Security information and event management (SIEM) is a field within the field of computer security, where software products and services combine security information management (SIM) and security event management (SEM). They provide real-time analysis of security alerts generated by applications and network hardware. Vendors sell SIEM as software, as appliances, or as managed services; these products are also used to log security data and generate reports for compliance purposes. The term and the initialism SIEM was coined by Mark Nicolett and Amrit Williams of Gartner in 2005.

History 
Monitoring system logs has grown more prevalent as complex cyber-attacks force compliance and regulatory mechanisms to mandate logging security controls within a Risk Management Framework. Logging levels of a system started with the primary function of troubleshooting system errors or debugging code compiled and run.

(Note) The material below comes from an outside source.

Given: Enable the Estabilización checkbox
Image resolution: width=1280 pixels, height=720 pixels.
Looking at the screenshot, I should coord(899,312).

As operating systems and networks have increased in complexity, so has the event and log generation on these systems. In comparison, the logging of system, security, and application logs is not the only way to perform incident response. They do offer the capability to trace the activities of nearly any system or user-related movement throughout a given period. From the late 1970s, there was a formation of working groups to help establish the criteria for the management of auditing and monitoring programs and what and how system logs can be used for insider threat, incident response, and troubleshooting. This also established a base discussion for many of the concepts still used in modern cybersecurity. See, Basis for Audit and Evaluation of Computer Security from National Institute of Standards and Technology (NIST) Special Publication 500-19 published in 1977.

With Risk Management Frameworks (RMF) being implemented worldwide in nearly all industry sectors, auditing and monitoring are core elements of information assurance and information security. Information assurance personnel, cybersecurity engineers, and analysts can use logging information to perform critical security functions in real-time. These items are driven by governance models that integrate or use auditing and monitoring as a basis for that analytical work. As information assurance matured in the late 1990s and moved into the 2000s, system logs needed to be centralized. This allows records to be centrally located and viewed and provides centralized management as a 'nerve center' for all machines on a given network.

This centralization and consolidation of system data would provide significantly more than just a holistic view. Still, now organizations could use the logging data for operational use cases and help with performance and networking-based communication troubleshooting. Security Information and Event Management (SIEM) is now commonplace, and there are apparent variations of the same acronym in this article. The word SIEM is primarily a moniker forcing all logs into a single place to provide a single pane of glass for security and network operations to perform analysis.

The National Institute of Standards and Technology provides the following definition for Security Information Event Management (SIEM): "Application that provides the ability to gather security data from information system components and present that data as actionable information via a single interface." Information assurance has become a forcing function for system logging. System logging can enable traceability for an account on a system used to perform system actions. In combination with the operating system, the SIEM can index and parse system logs and be made available for searching.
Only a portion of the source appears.